Objective: Pick out every row below that contains the word "Open", and copy each of those rows in full.
* Begin Source material *
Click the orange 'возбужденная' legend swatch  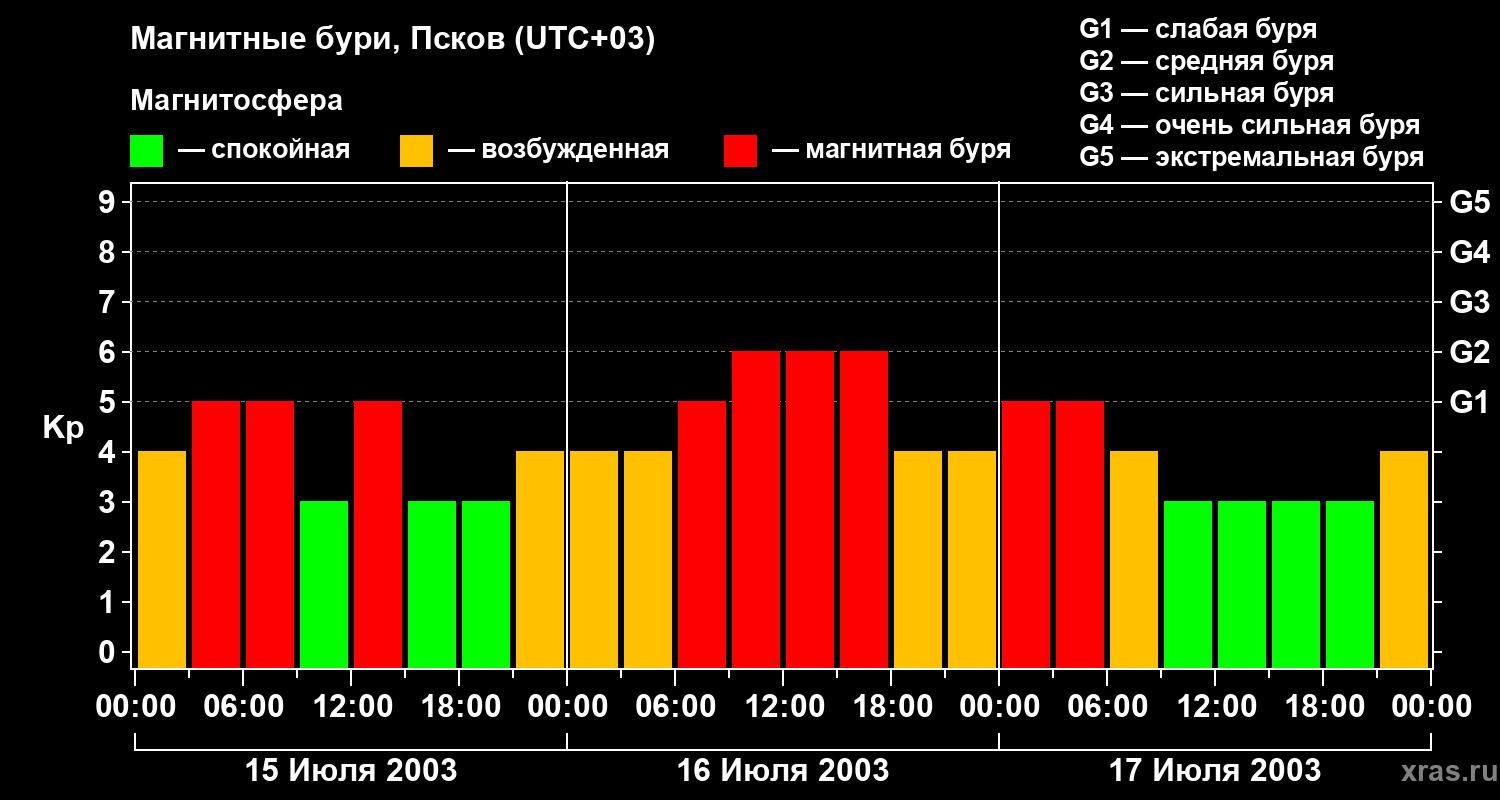pos(416,151)
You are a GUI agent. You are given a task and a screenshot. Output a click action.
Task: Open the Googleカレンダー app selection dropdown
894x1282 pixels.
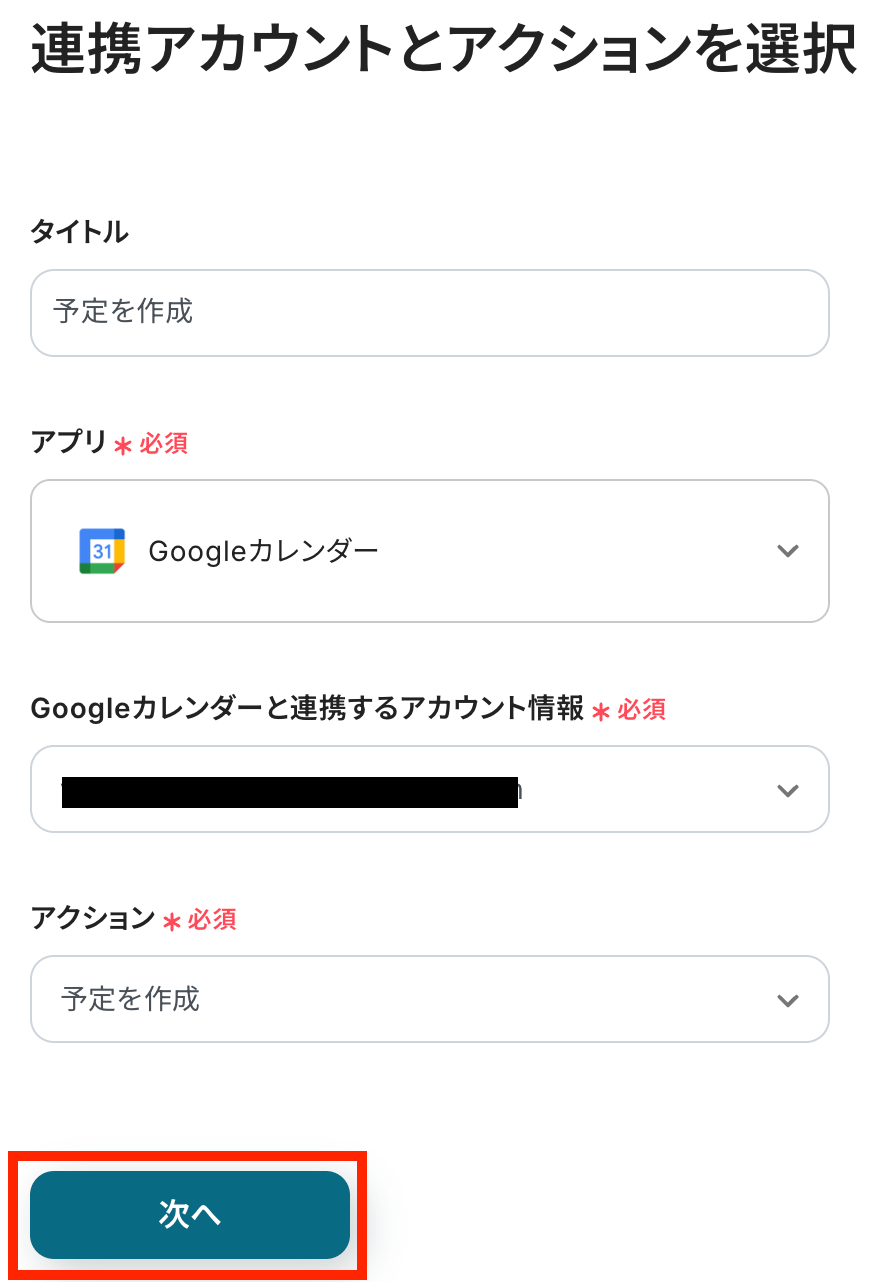point(430,551)
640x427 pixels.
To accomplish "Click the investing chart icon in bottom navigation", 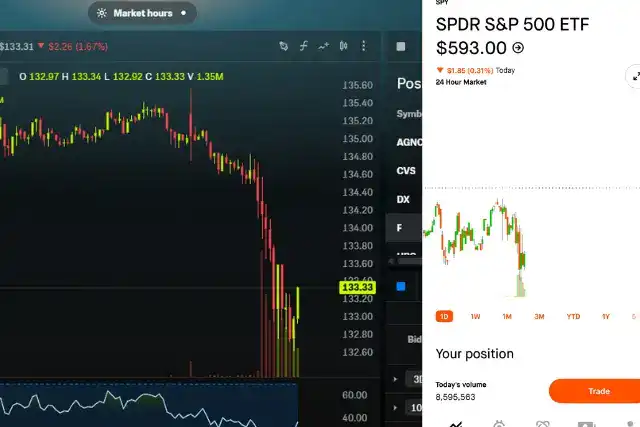I will (x=456, y=422).
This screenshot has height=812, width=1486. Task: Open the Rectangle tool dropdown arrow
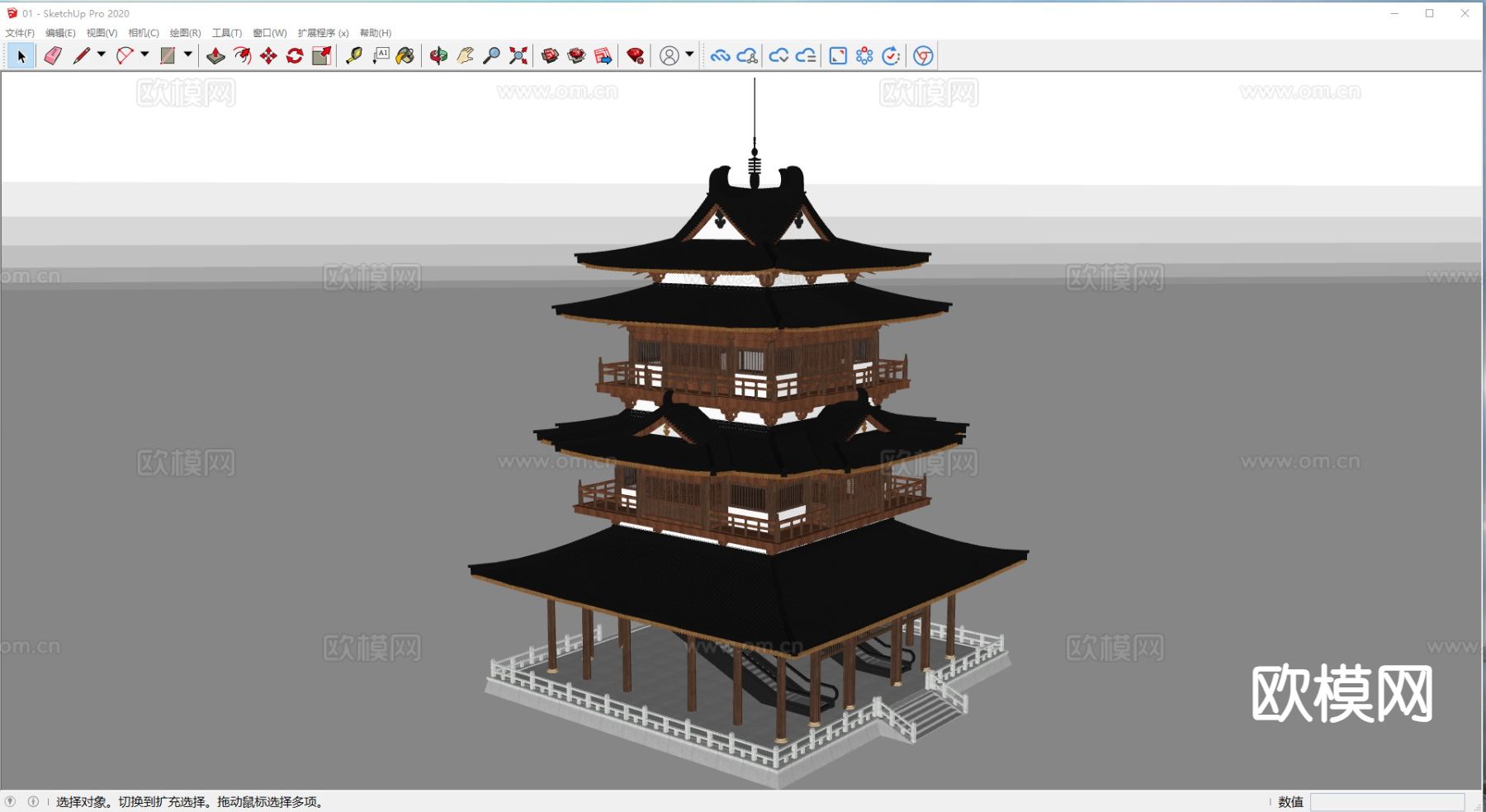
* End Source material *
Right answer:
Task: Open the Googleカレンダー app selection dropdown
This screenshot has height=812, width=1486. Task: Open the Rectangle tool dropdown arrow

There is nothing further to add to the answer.